Katholicisme encyclopedie

Prof. dr. J.C. Groot (1955)

Gepubliceerd op 02-01-2020

MIS

betekenis & definitie

(afkomstig van het laat-Latijnse missa, wegzending, zie Ite, missa est) is de sinds het midden der 5de eeuw in de Westerse Kerk gebruikelijke aanduiding voor het geheel van de ceremoniën en gebeden der Eucharistieviering (zie Eucharistie).

—, MUZIKAAL beschouwd, is de naam voor de gezangen die tijdens het H. Misoffer worden uitgevoerd.

Eenstemmig, Gregoriaans. Wij onderscheiden:

1. De gezangen die voor de priester en zijn assistenten zijn bestemd: gebeden, Prefatie, Pater noster, Epistel enEvangelie. De melodieën zijn niet meer dan versierde recitatieven.
2. Het Proprium of veranderlijk gedeelte: Introitus, Graduale, Alleluja (soms Tractus), Offertorium, Communio. De gezangen worden uitgevoerd door de schola cantorum en zijn soms rijk versierd. We vinden ze in het Graduale.
3. Het Ordinarium, het gedeelte dat met kleine wijzigingen in iedere Mis terugkeert. Dit werd oorspronkelijk gezongen door het volk in afwisseling met de schola. De melodieën waren eenvoudig, maar toen door omstandigheden de schola de taak van het volk geheel overnam, werden ze geleidelijk aan rijker en groeiden uit tot de vorm die we nu in het Kyriale vinden.

Meerstemmig. In het begin beperkte men zich tot het meerstemmig zetten van Propriumdelen. Uitgangspunt bleef de Gregoriaanse melodie, die, in lange notenwaarden gezongen, de basis vormde voor het stemmenweefsel (tenor). Later bewerkte men het Ordinarium op dezelfde wijze, maar nog steeds fragmentarisch. De eerste voorbeelden van een volledige Ordinariumcompositie vinden we in de 14de eenw (Mis van Doornik, Kroningsmis van G. de Machault). Eenheid van vorm moet men hier echter nog niet zoeken.

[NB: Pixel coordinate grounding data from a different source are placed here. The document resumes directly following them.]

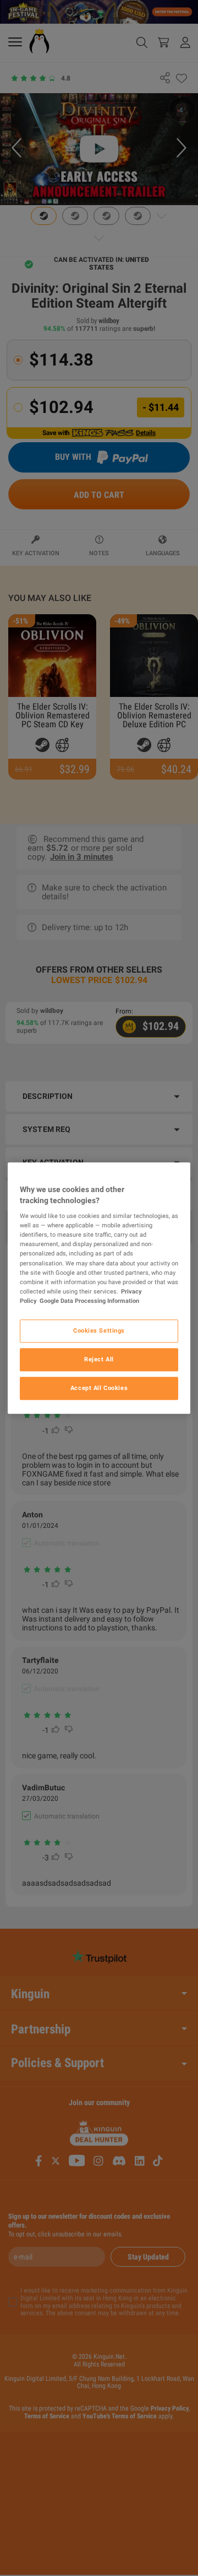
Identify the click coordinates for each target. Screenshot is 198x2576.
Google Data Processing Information (89, 1301)
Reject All (99, 1359)
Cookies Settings (99, 1330)
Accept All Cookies (99, 1388)
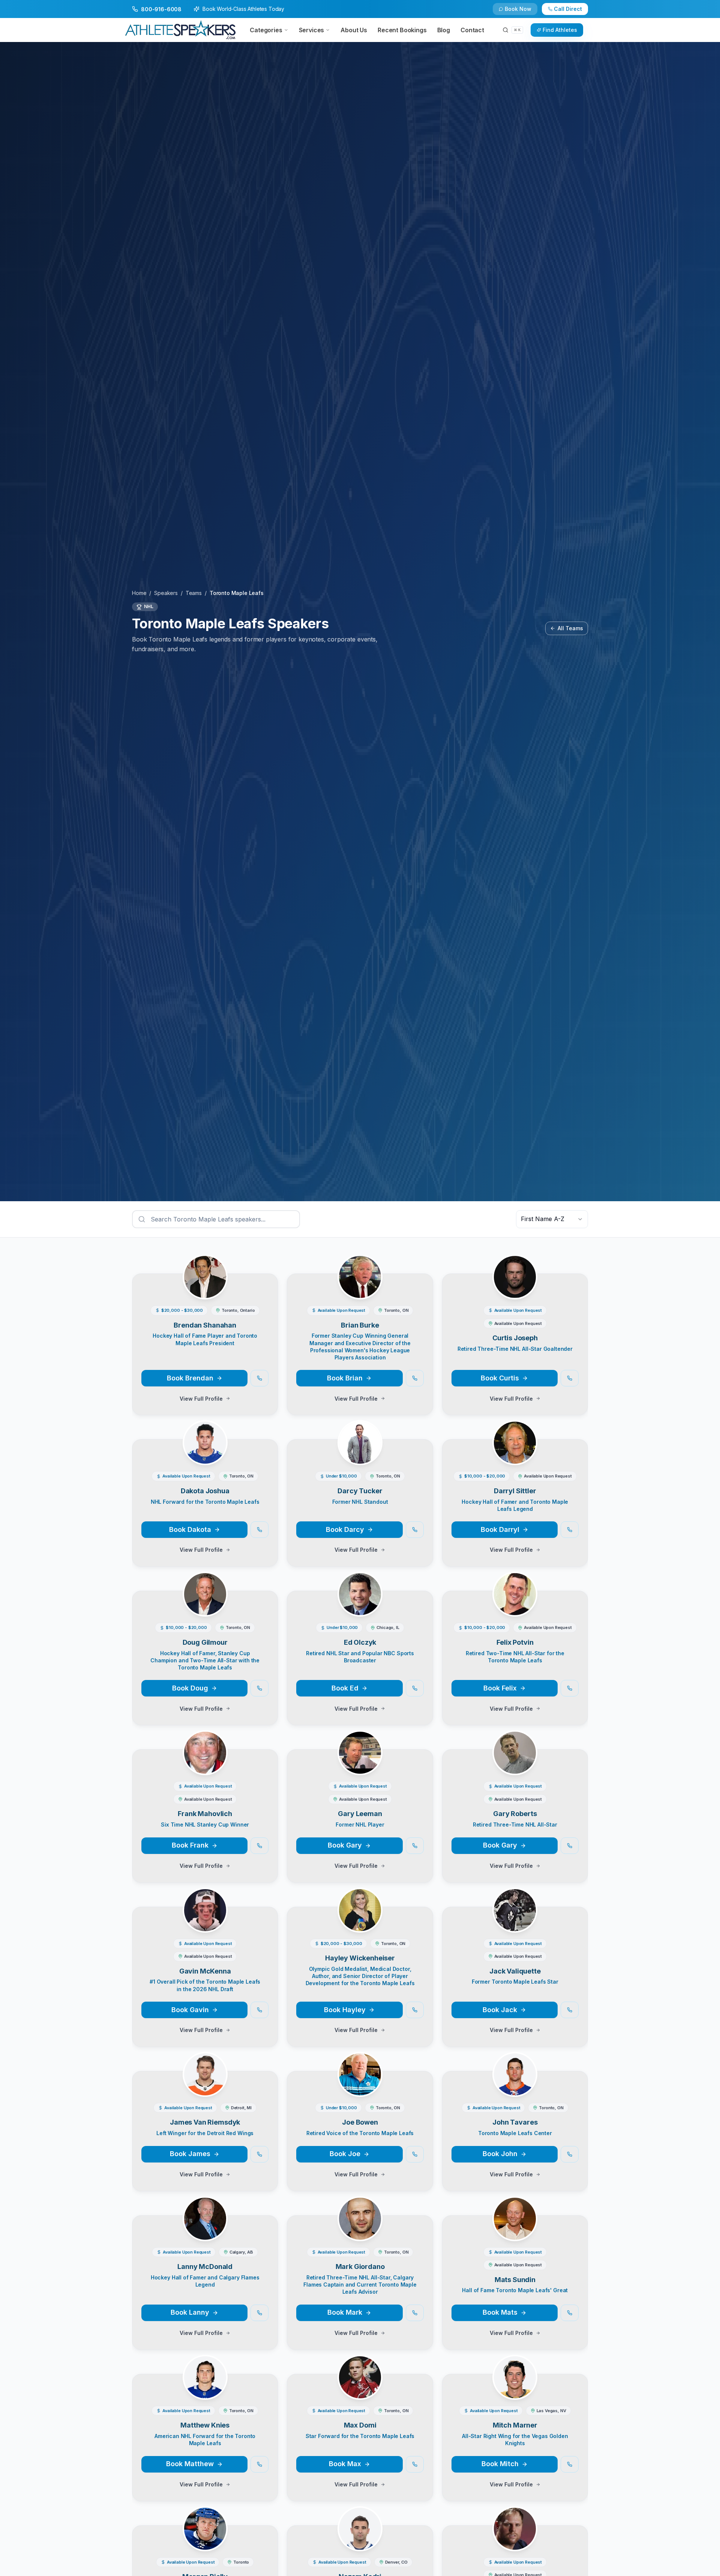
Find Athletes (560, 30)
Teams (194, 593)
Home (139, 593)
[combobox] (552, 1219)
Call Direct (568, 9)
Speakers (166, 593)
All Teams (570, 628)
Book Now (518, 9)
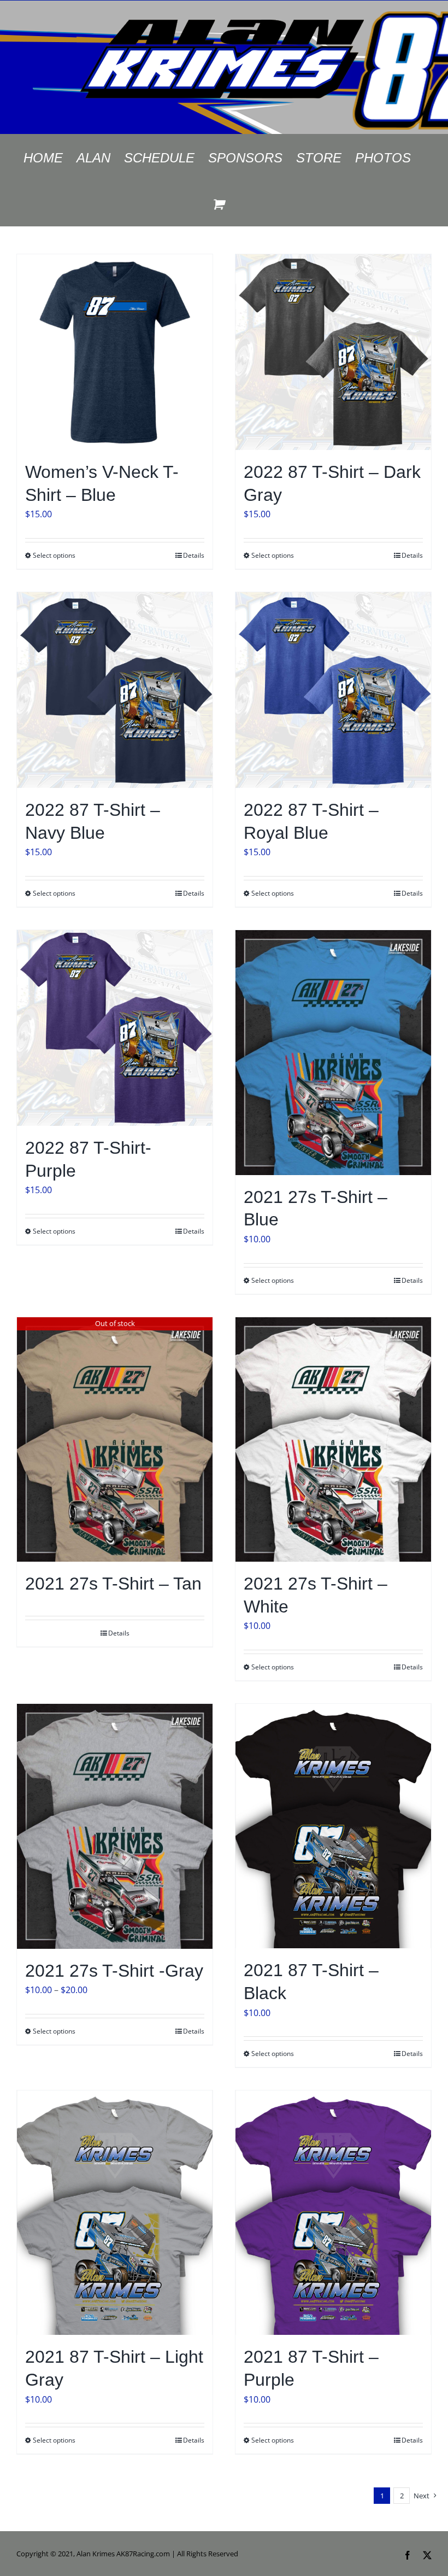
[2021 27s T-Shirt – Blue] (333, 1052)
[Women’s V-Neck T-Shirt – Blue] (115, 352)
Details (193, 555)
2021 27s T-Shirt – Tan (113, 1583)
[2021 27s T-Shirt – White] (333, 1439)
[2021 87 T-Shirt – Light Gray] (115, 2212)
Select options (54, 555)
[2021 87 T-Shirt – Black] (333, 1826)
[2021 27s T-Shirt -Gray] (115, 1826)
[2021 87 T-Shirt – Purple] (333, 2212)
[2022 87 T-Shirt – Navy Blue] (115, 690)
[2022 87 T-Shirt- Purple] (115, 1028)
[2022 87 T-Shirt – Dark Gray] (333, 352)
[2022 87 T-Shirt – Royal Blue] (333, 690)
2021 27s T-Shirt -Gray (114, 1971)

Deze ontwikkelde zich pas toen men er toe overging motieven van de tenormelodie ook aan andere stemmen toe te wijzen, zodat langzamerhand de imitatietechniek ontstond die haar hoogtepunt bereikte in de 16de eeuw (klassieke polyphonie). Intussen nam men als tenor ook wereldlijke melodieën en zelfs hele chansons werden als materiaal gebruikt (parodiemis). Dat men zich ook nog bezighield met het Proprium bewijst de Choralis Constantinus van H. Isaac (1508), die het Proprium van het gehele kerkelijke jaar bevat. Na 1600 ontwikkelden zich de concertante kerkmuziek en de orkestmis, die zich voornamelijk tot het Ordinarium beperkte en die haar hoogtepunt bereikte in de Weense Klassiek. Ofschoon deze muziek in het algemeen door de Kerk wordt afgewezen als minder geschikt voor de liturgie, werkt de vormgeving van de Weens-klassieke periode nog door in miscomposities van onze tijd, met dit verschil dat het orkest is vervangen door het orgel.

In de laatste tijd gaat men er weer toe over ook het Proprium meerstemmig te zetten (H. Andriessen: Missa Sponsa Christi, Missa Christus Rex). zie Kerkmuziek. N. D. G.